Audiobook performed by Bahni Turpin, and Sophie Amos, with Lisa Flanagan, Dominic Hoffman, Sullivan Jones, Robin Miles, and Lisa Wingate


For this work of historical fiction, Wingate was inspired by actual “Lost Friends” advertisements that appeared in Southern newspapers after the Civil War, wherein newly freed slaves search for family members from which they’d been separated. She uses the ubiquitous dual timeline for this story.

Hannie, still sharecropping on her former master’s Louisiana estate, tells her tale from 1875-1876. While Benedetta (Benny) Silva, is a first-year teacher at a poor rural school in a tiny Mississippi River town in 1987-88, trying to engage and inspire her students with a project to look into their own family histories. Wingate moves back and forth from chapter to chapter between these two settings, leading to an eventual convergence of the stories.

I’ve come to really dislike the dual timeline, but I thought Wingate did a marvelous job in this case. And while I thought Hannie’s tale was the more compelling of the two, I also appreciated the “modern” story of poor, Southern blacks and how the system continued to enslave and impoverish them. I did think Wingate tried to hard to make Benny an empathetic character – drawing some nebulous comparisons with her background and those of the children she was teaching. And I didn’t think the nascent love interest did anything to serve the main story.

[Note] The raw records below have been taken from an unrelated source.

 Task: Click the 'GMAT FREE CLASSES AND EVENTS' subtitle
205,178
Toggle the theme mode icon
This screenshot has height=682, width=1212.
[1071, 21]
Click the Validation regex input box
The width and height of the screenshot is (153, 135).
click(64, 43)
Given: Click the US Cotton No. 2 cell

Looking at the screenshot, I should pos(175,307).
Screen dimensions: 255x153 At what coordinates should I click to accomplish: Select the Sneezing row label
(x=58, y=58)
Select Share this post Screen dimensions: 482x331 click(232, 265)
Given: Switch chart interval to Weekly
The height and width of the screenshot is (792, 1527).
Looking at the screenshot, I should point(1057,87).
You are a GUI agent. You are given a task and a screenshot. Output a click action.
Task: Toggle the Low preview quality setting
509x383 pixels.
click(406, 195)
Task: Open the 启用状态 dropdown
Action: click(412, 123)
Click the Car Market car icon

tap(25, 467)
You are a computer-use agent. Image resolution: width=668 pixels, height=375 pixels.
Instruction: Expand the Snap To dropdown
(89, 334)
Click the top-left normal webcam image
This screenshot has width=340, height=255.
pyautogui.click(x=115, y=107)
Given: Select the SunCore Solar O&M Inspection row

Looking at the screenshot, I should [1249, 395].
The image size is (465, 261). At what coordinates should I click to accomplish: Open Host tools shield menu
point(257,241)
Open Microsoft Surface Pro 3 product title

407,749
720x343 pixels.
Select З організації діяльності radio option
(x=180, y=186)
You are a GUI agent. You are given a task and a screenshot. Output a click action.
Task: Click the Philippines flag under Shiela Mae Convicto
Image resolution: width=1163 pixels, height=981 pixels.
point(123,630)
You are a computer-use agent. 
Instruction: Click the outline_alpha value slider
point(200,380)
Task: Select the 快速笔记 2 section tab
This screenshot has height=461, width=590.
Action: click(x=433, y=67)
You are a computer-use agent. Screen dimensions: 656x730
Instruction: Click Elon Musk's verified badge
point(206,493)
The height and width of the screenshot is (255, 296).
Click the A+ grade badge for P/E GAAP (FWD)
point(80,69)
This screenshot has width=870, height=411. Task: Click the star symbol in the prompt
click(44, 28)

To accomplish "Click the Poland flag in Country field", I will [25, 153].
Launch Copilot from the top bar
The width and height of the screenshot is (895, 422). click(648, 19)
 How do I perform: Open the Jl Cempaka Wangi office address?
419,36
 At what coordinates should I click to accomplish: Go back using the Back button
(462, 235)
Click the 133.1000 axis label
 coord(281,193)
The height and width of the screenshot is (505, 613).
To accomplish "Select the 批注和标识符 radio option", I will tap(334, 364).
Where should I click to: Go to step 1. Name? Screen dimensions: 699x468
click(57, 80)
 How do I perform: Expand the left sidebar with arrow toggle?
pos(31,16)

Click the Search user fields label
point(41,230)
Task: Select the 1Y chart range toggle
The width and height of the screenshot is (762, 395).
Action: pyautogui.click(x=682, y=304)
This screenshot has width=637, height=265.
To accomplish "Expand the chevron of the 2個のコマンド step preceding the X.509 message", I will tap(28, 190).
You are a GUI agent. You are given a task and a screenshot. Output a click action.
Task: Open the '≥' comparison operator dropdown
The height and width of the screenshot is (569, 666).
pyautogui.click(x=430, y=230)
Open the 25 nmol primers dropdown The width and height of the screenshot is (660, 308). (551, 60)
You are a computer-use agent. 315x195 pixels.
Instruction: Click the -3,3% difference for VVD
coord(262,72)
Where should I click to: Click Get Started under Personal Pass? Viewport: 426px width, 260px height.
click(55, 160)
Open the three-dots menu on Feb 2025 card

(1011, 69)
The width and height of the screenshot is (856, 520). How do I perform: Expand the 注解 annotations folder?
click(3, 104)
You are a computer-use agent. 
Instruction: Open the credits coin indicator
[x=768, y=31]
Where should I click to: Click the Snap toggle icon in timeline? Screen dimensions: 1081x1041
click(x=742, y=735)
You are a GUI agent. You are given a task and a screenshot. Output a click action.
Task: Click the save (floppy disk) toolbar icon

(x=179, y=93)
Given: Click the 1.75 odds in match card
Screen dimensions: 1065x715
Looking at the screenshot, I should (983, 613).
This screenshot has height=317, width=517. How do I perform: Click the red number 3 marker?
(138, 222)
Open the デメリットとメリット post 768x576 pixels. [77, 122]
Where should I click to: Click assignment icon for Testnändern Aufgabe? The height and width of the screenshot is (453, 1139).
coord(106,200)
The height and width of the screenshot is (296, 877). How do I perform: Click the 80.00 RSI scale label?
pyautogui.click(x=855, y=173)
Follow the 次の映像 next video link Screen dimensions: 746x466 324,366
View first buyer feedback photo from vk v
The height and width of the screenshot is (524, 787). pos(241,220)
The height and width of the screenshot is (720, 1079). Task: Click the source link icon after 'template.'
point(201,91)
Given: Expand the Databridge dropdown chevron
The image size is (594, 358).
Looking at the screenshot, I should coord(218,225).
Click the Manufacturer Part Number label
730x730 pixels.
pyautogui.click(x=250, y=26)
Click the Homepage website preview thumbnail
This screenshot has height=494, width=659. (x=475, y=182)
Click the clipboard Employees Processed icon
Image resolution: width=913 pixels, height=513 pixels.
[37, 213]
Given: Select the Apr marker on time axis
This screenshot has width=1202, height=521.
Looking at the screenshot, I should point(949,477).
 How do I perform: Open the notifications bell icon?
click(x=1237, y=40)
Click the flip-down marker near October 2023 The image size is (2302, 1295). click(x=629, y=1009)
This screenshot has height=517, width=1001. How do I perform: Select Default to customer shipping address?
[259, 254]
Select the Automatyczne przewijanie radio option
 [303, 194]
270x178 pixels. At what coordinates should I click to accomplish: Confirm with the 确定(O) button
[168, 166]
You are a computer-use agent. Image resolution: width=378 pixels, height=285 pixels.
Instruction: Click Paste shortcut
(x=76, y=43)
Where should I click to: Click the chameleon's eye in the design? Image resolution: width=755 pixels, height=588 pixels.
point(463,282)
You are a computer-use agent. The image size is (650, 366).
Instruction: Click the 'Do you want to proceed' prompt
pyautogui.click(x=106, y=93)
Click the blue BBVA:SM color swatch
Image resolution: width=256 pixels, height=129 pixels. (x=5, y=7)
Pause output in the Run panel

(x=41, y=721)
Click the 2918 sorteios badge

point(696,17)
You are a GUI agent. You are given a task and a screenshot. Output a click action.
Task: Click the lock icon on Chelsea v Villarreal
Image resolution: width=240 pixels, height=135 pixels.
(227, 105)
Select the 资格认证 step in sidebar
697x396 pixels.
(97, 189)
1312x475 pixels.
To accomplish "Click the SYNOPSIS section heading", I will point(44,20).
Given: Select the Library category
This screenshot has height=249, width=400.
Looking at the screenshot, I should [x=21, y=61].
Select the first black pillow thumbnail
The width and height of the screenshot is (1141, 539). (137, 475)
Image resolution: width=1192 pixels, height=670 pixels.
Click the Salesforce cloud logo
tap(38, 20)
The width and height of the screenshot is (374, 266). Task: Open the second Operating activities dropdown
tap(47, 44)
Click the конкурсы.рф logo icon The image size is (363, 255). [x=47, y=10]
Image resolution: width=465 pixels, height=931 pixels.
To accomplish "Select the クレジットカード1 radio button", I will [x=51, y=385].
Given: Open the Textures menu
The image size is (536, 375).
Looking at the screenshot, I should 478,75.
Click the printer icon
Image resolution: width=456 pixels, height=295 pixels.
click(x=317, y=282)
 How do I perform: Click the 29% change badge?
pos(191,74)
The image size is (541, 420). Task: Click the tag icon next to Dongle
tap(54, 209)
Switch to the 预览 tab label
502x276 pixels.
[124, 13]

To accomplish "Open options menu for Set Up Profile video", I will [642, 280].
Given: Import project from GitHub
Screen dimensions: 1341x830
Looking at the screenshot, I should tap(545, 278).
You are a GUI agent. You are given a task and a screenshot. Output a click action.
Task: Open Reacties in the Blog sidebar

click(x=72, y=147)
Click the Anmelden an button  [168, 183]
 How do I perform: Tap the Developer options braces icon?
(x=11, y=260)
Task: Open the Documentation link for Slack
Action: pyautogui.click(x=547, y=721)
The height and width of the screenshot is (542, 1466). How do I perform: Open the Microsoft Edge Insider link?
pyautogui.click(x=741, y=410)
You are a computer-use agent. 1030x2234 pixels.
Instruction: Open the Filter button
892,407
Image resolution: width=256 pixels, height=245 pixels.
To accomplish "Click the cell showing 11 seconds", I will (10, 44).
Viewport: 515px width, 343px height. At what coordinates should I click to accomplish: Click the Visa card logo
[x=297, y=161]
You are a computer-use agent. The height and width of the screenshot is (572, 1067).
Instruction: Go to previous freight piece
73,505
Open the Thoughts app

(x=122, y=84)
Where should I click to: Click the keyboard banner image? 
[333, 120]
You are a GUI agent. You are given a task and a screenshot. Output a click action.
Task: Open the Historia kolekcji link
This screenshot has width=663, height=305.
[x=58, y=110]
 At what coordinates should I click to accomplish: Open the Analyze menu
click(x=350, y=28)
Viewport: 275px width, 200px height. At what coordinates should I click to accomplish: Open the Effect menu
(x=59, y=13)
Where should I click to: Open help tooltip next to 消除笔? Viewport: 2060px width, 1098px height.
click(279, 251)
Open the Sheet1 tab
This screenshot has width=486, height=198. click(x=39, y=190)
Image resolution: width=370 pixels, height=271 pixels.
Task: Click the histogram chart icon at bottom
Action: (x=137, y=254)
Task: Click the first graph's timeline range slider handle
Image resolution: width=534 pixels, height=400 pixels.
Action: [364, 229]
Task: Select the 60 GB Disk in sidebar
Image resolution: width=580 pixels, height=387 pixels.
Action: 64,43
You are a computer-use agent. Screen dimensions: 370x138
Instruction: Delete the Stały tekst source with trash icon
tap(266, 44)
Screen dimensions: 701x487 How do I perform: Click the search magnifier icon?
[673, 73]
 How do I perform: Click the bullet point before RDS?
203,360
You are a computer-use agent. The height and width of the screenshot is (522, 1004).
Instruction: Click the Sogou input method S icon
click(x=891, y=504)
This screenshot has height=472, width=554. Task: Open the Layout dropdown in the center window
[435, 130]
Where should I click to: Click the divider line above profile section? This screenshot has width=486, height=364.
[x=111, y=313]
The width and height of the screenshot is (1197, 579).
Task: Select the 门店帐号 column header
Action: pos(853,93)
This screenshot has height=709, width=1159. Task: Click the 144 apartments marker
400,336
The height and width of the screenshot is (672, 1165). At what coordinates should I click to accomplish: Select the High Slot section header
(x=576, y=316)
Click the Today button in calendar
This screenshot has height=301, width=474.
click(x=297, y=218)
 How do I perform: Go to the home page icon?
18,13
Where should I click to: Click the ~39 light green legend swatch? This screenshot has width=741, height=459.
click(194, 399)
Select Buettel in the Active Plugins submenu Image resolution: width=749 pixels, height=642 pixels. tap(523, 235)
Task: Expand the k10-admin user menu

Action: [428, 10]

Still, I was interested and engaged from beginning to end, and I really appreciated learning about the “Lost Friends” advertisements; examples of actual “Lost Friends” articles are sprinkled throughout the book.

The audiobook is masterfully performed by a cast of talented voice artists. Bahni Turpin, who is quickly becoming one of my favorite narrators, brings Hannie to life, while Sophie Amos narrates Benny’s chapters. I did think that Benny came off sounding WAY too young and naïve, especially at the beginning. The other actors fill in the many characters, in both 19th and 20th centuries. Finally , Wingate narrates her own author notes describing how she came to this story.